[esa-t474] All corrections to T474 paper complete (fwd)
Mark Slater
slater at hep.phy.cam.ac.uk
Thu Apr 3 11:22:42 BST 2008
Dear All,
After comments from Johnny and Chris, I've altered the reply to point 2
slightly. If everyone is happy I'll submit on Saturday morning (Friday
evening US)!
Thanks,
Mark
P.S. The paper on the website has also been updated by the way:
www.hep.phy.cam.ac.uk/~slater/esabpm.pdf
> ********************************
> 2) In several places (line 178 on p. 12, and later, in lines 671 to 674 on
> p. 42, line 587, p. 35), the paper talks
> about unwanted coupling with other modes
> in the cavity. BPM 1 is said to have rectangular cavities, and I am
> guessing that the mechanical damage brought the
> detuned orthogonal mode closer to the
> filter acceptance window. Is the artifact in the BPM 4x signal due to the
> same issue? In that case, analysis of the
> residual vs. motion in the y-direction
> would give a much clearer indication of the source of the cross-coupling
> (if data is available).
>
There are several sources of coupling to the additional modes in our cavities.

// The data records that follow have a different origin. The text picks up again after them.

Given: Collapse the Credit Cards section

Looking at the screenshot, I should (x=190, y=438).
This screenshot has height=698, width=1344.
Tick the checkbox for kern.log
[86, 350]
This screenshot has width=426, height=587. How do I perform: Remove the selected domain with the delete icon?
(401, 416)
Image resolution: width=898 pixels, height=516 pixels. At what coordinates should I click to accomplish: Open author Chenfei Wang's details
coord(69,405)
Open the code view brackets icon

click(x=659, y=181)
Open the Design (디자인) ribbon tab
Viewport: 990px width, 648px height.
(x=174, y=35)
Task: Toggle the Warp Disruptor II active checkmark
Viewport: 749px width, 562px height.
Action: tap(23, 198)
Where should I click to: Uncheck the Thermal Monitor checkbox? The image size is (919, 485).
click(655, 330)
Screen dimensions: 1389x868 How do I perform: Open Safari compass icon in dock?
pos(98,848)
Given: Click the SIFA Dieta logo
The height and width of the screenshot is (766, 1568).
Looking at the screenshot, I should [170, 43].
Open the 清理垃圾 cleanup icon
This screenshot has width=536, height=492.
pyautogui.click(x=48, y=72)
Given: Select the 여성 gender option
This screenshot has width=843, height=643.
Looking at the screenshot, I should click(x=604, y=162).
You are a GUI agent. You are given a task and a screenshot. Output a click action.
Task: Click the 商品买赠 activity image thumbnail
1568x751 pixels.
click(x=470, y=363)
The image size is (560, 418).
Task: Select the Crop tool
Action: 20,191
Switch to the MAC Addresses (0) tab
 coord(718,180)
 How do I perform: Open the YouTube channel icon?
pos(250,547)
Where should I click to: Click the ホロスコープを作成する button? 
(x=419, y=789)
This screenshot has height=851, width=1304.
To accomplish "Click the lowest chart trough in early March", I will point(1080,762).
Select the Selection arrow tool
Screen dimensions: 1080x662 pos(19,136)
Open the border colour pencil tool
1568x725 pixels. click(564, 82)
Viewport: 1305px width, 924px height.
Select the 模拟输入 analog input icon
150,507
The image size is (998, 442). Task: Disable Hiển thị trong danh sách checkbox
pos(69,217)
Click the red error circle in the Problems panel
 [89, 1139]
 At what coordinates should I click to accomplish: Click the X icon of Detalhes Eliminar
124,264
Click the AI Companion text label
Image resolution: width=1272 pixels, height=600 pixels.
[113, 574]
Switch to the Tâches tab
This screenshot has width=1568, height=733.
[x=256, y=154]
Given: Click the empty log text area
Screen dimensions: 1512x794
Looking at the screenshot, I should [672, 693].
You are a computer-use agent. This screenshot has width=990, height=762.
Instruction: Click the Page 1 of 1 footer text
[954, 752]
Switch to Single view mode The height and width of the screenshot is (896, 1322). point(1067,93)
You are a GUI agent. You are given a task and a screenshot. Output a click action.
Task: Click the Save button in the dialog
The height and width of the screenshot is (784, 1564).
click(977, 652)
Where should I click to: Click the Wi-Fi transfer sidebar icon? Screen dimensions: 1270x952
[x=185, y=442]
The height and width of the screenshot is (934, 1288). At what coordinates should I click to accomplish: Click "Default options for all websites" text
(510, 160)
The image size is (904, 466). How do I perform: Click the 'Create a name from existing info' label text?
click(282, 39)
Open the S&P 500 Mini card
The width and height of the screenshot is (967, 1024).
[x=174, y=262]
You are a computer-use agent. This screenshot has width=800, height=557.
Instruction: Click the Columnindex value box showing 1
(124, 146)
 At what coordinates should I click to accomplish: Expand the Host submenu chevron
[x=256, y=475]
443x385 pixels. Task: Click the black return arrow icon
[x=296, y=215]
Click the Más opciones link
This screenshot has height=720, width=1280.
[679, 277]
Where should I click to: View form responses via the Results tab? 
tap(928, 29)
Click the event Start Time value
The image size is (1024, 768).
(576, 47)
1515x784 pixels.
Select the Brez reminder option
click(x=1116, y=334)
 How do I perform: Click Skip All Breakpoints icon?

First, the most obvious, is the leakage of the monopole mode into the
processor bandwidth. This is significant for the old (rectangular) cavities,
and is mitigated by the reduced bandwidth of the corresponding processors (20
MHz). The monopole mode introduces an fixed offset in the beam position
derived from the DDC algorithm, and to first order does not cause significant
problems (aside from the reduced dynamic range).
The are also two ways the dipole mode in the orthogonal direction can couple.
In the rectangular cavities, the orthogonal dipole mode is separated from the
main dipole mode by over 200 MHz, so aside from the damaged cavity, the
coupling is insignificant. The main contribution is from the coupling between
the two orthogonal cavities. For BPMs 9-11, it is about -40 dB, and smaller
for BPMs 1-2.
With this level of coupling, it would be extremely difficult to differentiate
the correlation between X and Y measurements induced by the coupling from the
simple geometrical misalignment (i.e. the axes of the cavities rotated with
respect to the axes defined by the movers and/or the corrector magnets). The
size of the effect we see is consistent with the numbers above.
After this further examination, it therefore seems unlikely that other
cavity modes are responsible for the low-amplitude effects seen in Figure
22. Though the coupling for the cylindrical cavities is higher than that
for the rectangular cavities (measurements indicate -20->-30dB), as we see
the low amplitude effect in both the cylindrical and rectangular cavities,
it seems more likely that errors in the relative scale determination are
responsible and we have changed the text accordingly to reflect this.